A competitive procurement environment plays a vital role in ensuring value for money in disbursements from the public purse, as it provides wider choices for consumers and stimulates innovation and better service quality at competitive rates.
It is also a fundamental tenet of a well-functioning economy, in that it encourages companies to provide consumers with the products and services they want at lower prices with higher quality and, most importantly, efficiency in allocation of resources.
The need for a regulatory regime that provides a level playing field for contract bidders and protects the national coffers from excess spending has been the advocacy of CUTS-Ghana, a policy think-tank in the country.

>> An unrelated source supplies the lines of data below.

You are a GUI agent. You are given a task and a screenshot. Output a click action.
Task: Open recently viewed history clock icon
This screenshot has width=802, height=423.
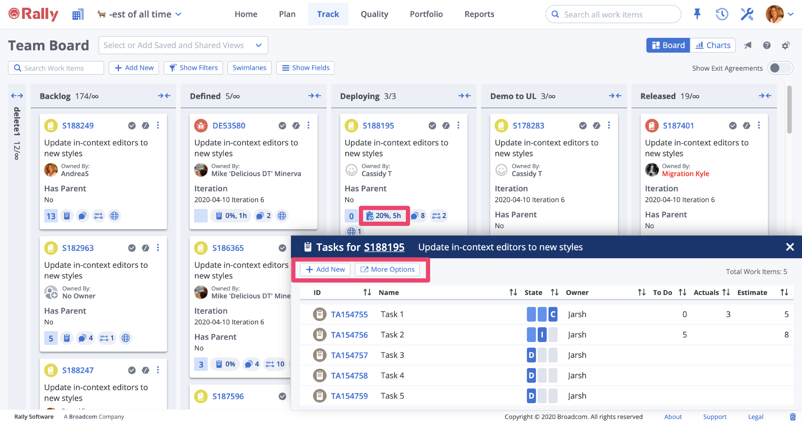click(722, 14)
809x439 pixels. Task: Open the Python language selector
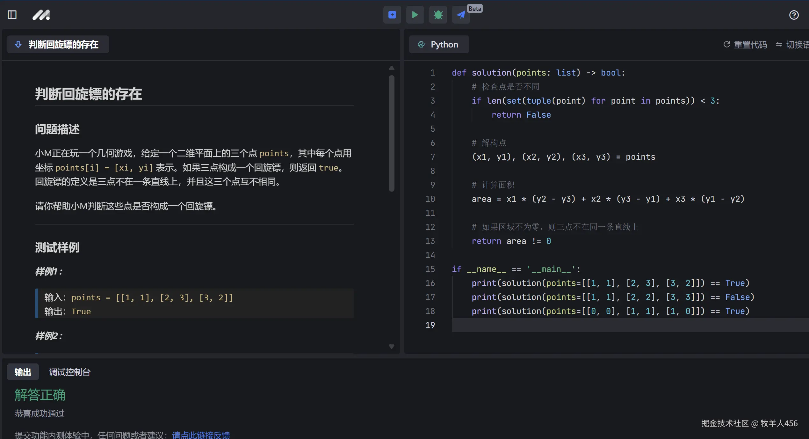coord(439,44)
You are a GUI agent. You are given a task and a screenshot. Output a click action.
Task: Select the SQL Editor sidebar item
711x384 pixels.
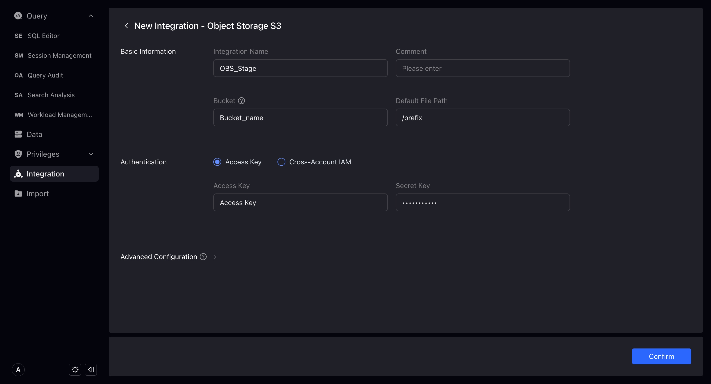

The B&FT sides with the argument of the think-tank that the passage of a binding competition law and policy will help to curb negative contributory factors to the malfeasances which limit the main objectives of the public procurement process — such as collusion between suppliers, price fixing, abusive monopoly and deliberate mergers and acquisitions to crowd out weaker companies in the bidding process.
This paper is much aware of the need to safeguard the public purse, as public procurement is basically about using the taxpayers’ money to purchase goods and services to be used by and for the state.
It has been estimated that about US$400billion per annum changes hands through corruption in public procurement around the world — that for Africa is US$127 billion, more than the combined donor aids received from Europe, America and Asia.
In sub-Saharan Africa, it is reported that corruption exists in about 70% of public contracts, which inevitably lead to a rise of 20-30% in contracts sums.
“Where competition abounds, there is innovation, best possible choice of quality as well as better goods and services at lowest prices. Vigorous competition among suppliers also helps to enhance the economy by generating demand and consumption,” Appiah Kusi Adomako, coordinator of CUTS-Ghana, said at a recent event in Accra.